_PROBLEM TO SOLVE_. Please restate each line of the data below exactly. Omit all images.

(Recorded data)

BEGIN

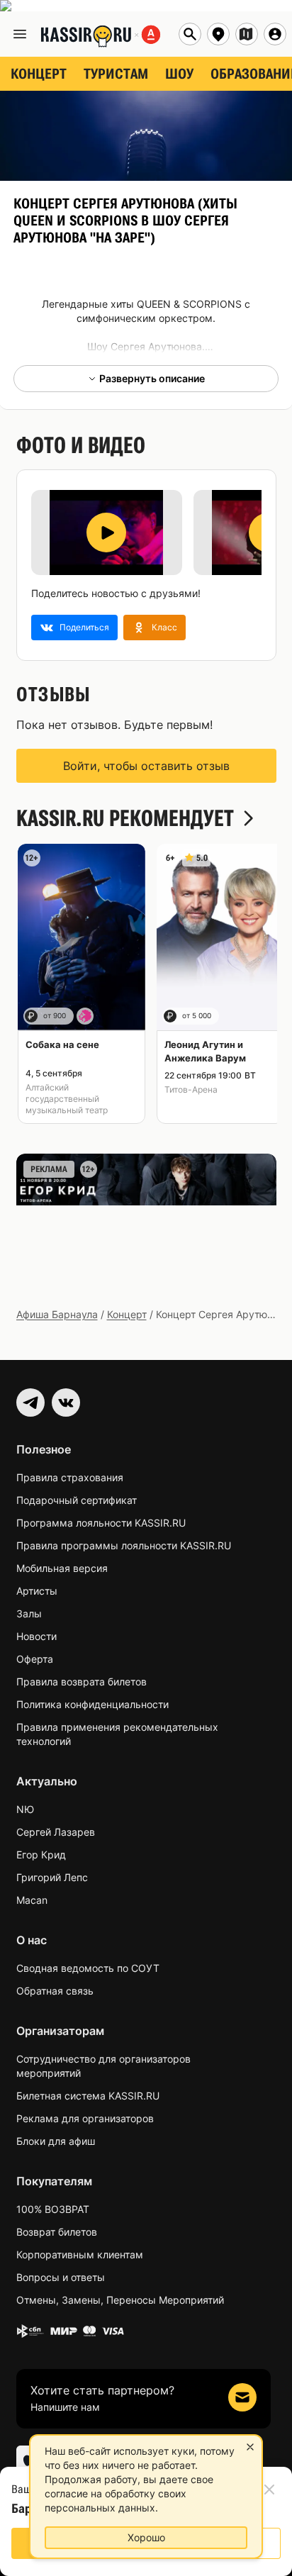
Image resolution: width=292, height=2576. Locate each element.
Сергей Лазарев (55, 1832)
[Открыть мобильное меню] (20, 34)
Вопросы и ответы (60, 2277)
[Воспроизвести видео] (106, 532)
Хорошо (146, 2537)
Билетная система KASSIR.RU (87, 2096)
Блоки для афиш (55, 2141)
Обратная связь (55, 1991)
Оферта (34, 1659)
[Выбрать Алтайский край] (246, 34)
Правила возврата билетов (81, 1681)
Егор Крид (41, 1855)
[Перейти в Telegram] (30, 1402)
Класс (164, 627)
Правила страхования (69, 1477)
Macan (31, 1900)
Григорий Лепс (52, 1877)
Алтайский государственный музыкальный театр (67, 1098)
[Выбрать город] (218, 34)
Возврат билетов (56, 2232)
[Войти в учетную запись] (275, 34)
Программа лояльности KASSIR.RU (101, 1523)
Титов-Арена (191, 1089)
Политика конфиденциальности (92, 1704)
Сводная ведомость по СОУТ (87, 1968)
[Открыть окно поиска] (190, 34)
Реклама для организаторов (85, 2118)
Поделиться (84, 627)
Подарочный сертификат (76, 1500)
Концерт (127, 1314)
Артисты (36, 1591)
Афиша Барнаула (57, 1314)
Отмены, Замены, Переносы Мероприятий (120, 2300)
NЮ (25, 1809)
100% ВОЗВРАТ (52, 2209)
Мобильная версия (62, 1568)
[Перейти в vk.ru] (66, 1402)
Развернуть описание (152, 378)
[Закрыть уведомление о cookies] (250, 2447)
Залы (29, 1613)
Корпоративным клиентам (79, 2254)
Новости (36, 1636)
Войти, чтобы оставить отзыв (146, 766)
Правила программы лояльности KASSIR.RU (123, 1545)
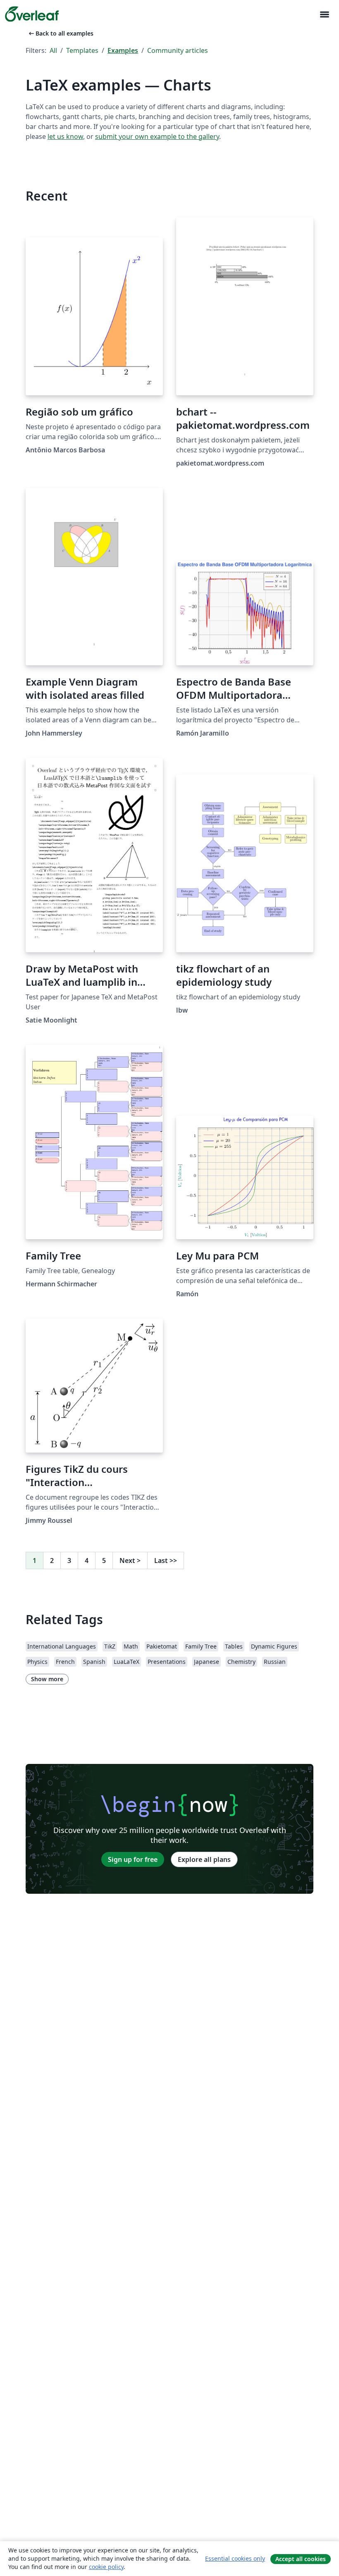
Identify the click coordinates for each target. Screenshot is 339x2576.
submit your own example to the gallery (157, 136)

END

_TASK SOLUTION_.
Image resolution: width=292, height=2576. Locate each element.
Сергей Лазарев (55, 1832)
[Открыть мобильное меню] (20, 34)
Вопросы и ответы (60, 2277)
[Воспроизвести видео] (106, 532)
Хорошо (146, 2537)
Билетная система KASSIR.RU (87, 2096)
Блоки для афиш (55, 2141)
Обратная связь (55, 1991)
Оферта (34, 1659)
[Выбрать Алтайский край] (246, 34)
Правила возврата билетов (81, 1681)
Егор Крид (41, 1855)
[Перейти в Telegram] (30, 1402)
Класс (164, 627)
Правила страхования (69, 1477)
Macan (31, 1900)
Григорий Лепс (52, 1877)
Алтайский государственный музыкальный театр (67, 1098)
[Выбрать город] (218, 34)
Возврат билетов (56, 2232)
[Войти в учетную запись] (275, 34)
Программа лояльности KASSIR.RU (101, 1523)
Титов-Арена (191, 1089)
Политика конфиденциальности (92, 1704)
Сводная ведомость по СОУТ (87, 1968)
[Открыть окно поиска] (190, 34)
Реклама для организаторов (85, 2118)
Поделиться (84, 627)
Подарочный сертификат (76, 1500)
Концерт (127, 1314)
Артисты (36, 1591)
Афиша Барнаула (57, 1314)
Отмены, Замены, Переносы Мероприятий (120, 2300)
NЮ (25, 1809)
100% ВОЗВРАТ (52, 2209)
Мобильная версия (62, 1568)
[Перейти в vk.ru] (66, 1402)
Развернуть описание (152, 378)
[Закрыть уведомление о cookies] (250, 2447)
Залы (29, 1613)
Корпоративным клиентам (79, 2254)
Новости (36, 1636)
Войти, чтобы оставить отзыв (146, 766)
Правила программы лояльности KASSIR.RU (123, 1545)
Identify the click coordinates for each target. Screenshot is 339x2576.
submit your own example to the gallery (157, 136)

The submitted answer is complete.